══ Verilen Metin

Beef, onion and radish | Biftek, soğan ve turpsteemCreated with Sketch.

in #tr7 years ago

Beef, onion and radish

I'm not a great cook, actually I'm not even a cook. But I am a quite lover, I eat without thinking about tomorrow. You can not enjoy your meal with guilt. I would like to say that, these foods are my work, but they are not. I just ate it. By the way, I was so excited to take a photo so I took when the table is not quite ready, sorry for my bad. :P

Istanbul, home. taken by me!

İstanbul, ev. kendi çekimim!

Biftek, soğan ve turp

Harika bir aşçı değilim, hatta aşçı bile değilim. Ama yerim, fırsat buldukça yarını düşünmeden yerim. Zaten yemek yerken yarını düşünen yemeğin tadını alamaz. Demek isterdim ki bu fotoğraftakiler benim eserim, ben yaptım, ama değil ben sadece yiyiciyim. Bu arada fotoğraf çekme konusunda çok heyecanlı olduğum için sofra tam hazır değilken çekmişim, kusuruma bakmayın. :P

Bu yüzden öncesini ve sonrasını tam olarak hayalgücünüze bırakmadan biraz betimlemem gerekiyor sanırım. Bu sabah kalktığımda güzel bir şeyler istiyordu canım. Yani normalde birşeyler atıştırıp kolayca doyabilecekken yemekten keyif almak hayattan birşeyler çalmak gibi haince arzular doldu içimde. Kahvaltıyı hafif yaptım, bir yumurta, belki biraz peynir ekmek. Aslında karnım doymuştu ama içimdeki açlık başka birşeydi. Neyse çok uzatmayayım. Kahvaltında bir ya da bir buçuk saat sonra kasaba gittim. İşin aslı ne isteyeceğimi bilmiyordum. Bakınırken kasapla göz göze gelince konuşma ihtiyacı hissedip güzel birşey almak istiyorum dedim gayri ihtiyari. Evet tuhaf bir cümleydi. "Güzel bir şey". Kimsenin anlayamayacağı farklı işaretleri olan gizli bir topluluğun iki üyesiymişçesine beni hafif bir baş selamıyla anladım şeklinde cevaplayarak uzaktaki bir dolaptan yarım kilo bir kilo arası bir şeyi kesip paketledi. Konuşmamıştı bile, ne kadar, ne için, kaç kişilik diye. Beni doğrudan anlamıştı adeta.

════
══ Veri Listesi

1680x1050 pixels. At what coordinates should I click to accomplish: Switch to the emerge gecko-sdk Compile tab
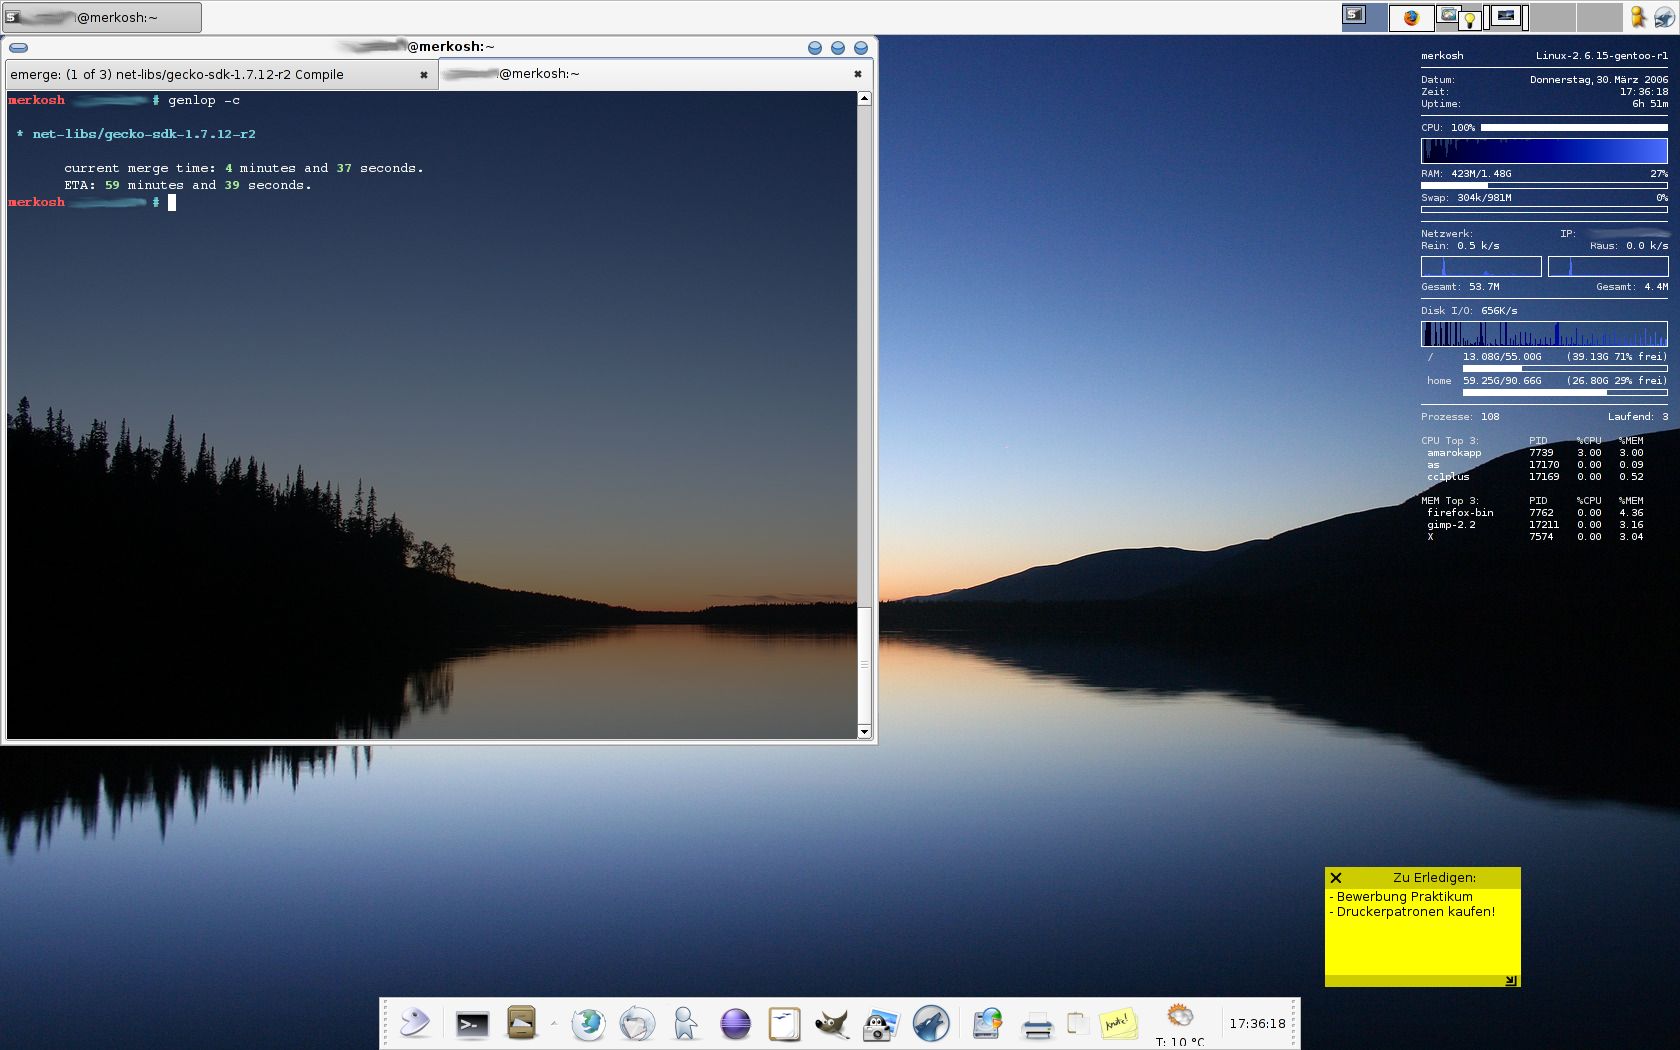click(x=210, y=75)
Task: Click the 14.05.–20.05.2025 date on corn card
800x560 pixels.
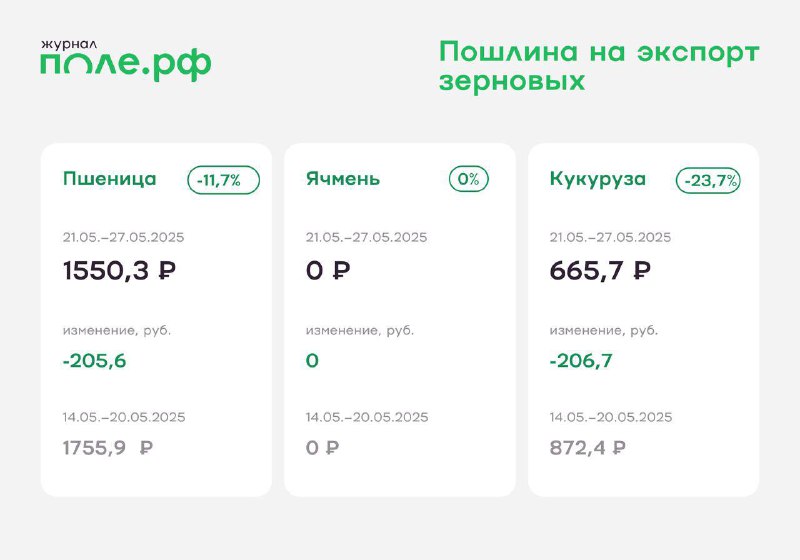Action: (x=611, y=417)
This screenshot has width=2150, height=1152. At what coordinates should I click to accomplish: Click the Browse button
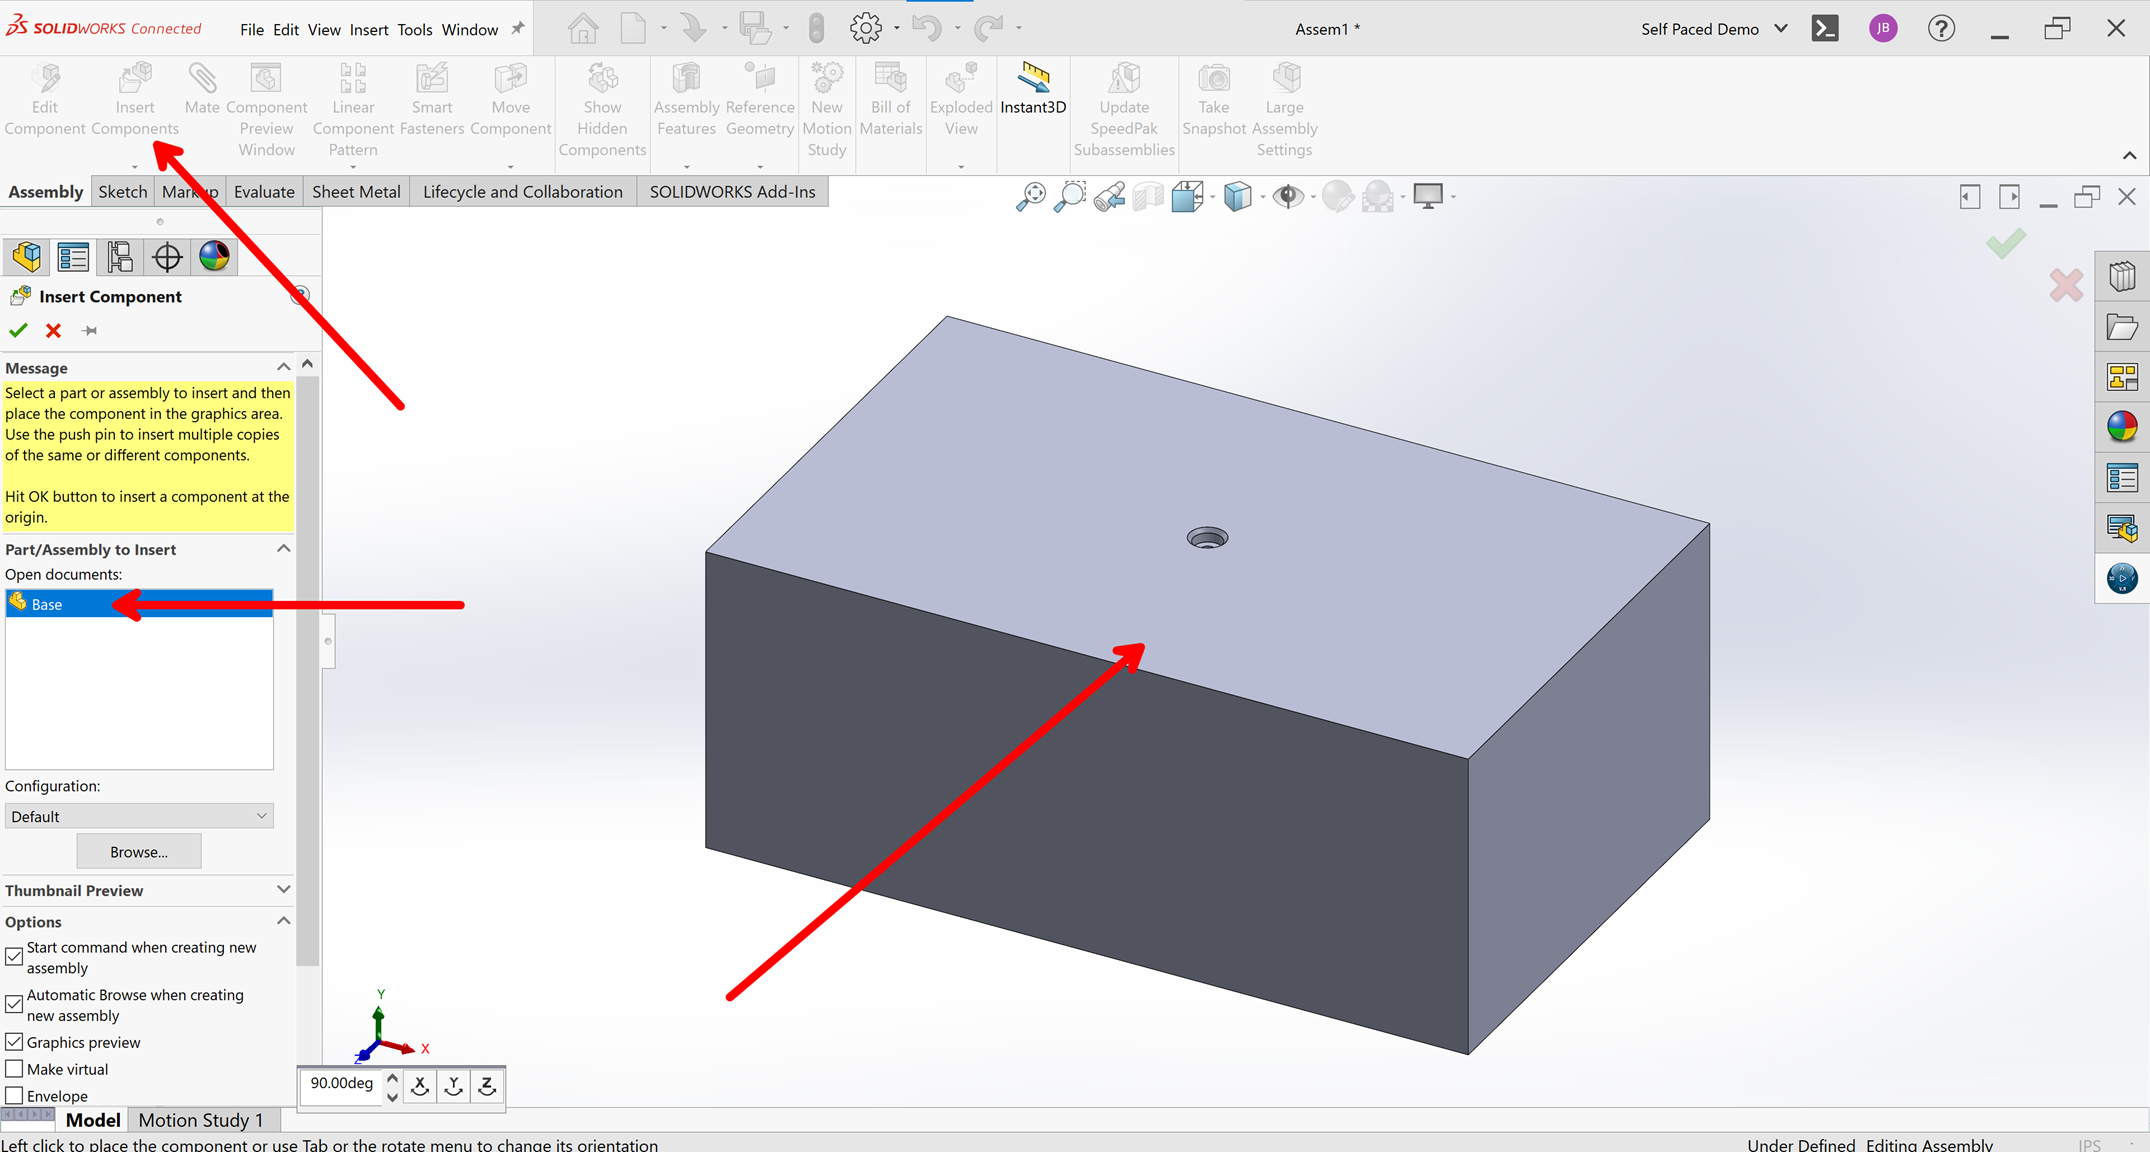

════

▶ **Yönerge 1**: Verilen metinde "I'm not a great" ifadesinden başlayıp "taken by me!" ifadesine kadar uzanan bölümün tamamını hiçbir değişiklik yapmadan yeniden yazın.
▶ **Yönerge 2**: Verilen metne göre fotoğraf neden sofra tam hazır olmadan çekilmiştir? Bir ile üç cümle arasında açıklayın.
▶ **Yönerge 3**: Verilen metnin Türkçe başlığında adı geçen yiyeceklerin hepsini sıralayın.

▶ **Doğru Sonuç 1**:
I'm not a great cook, actually I'm not even a cook. But I am a quite lover, I eat without thinking about tomorrow. You can not enjoy your meal with guilt. I would like to say that, these foods are my work, but they are not. I just ate it. By the way, I was so excited to take a photo so I took when the table is not quite ready, sorry for my bad. :P

Istanbul, home. taken by me!

▶ **Doğru Sonuç 2**: Anlatıcı, fotoğraf çekme konusunda çok heyecanlı olduğu için fotoğrafı sofra tam hazır değilken çekmiştir.

▶ **Doğru Sonuç 3**: Biftek, soğan, turp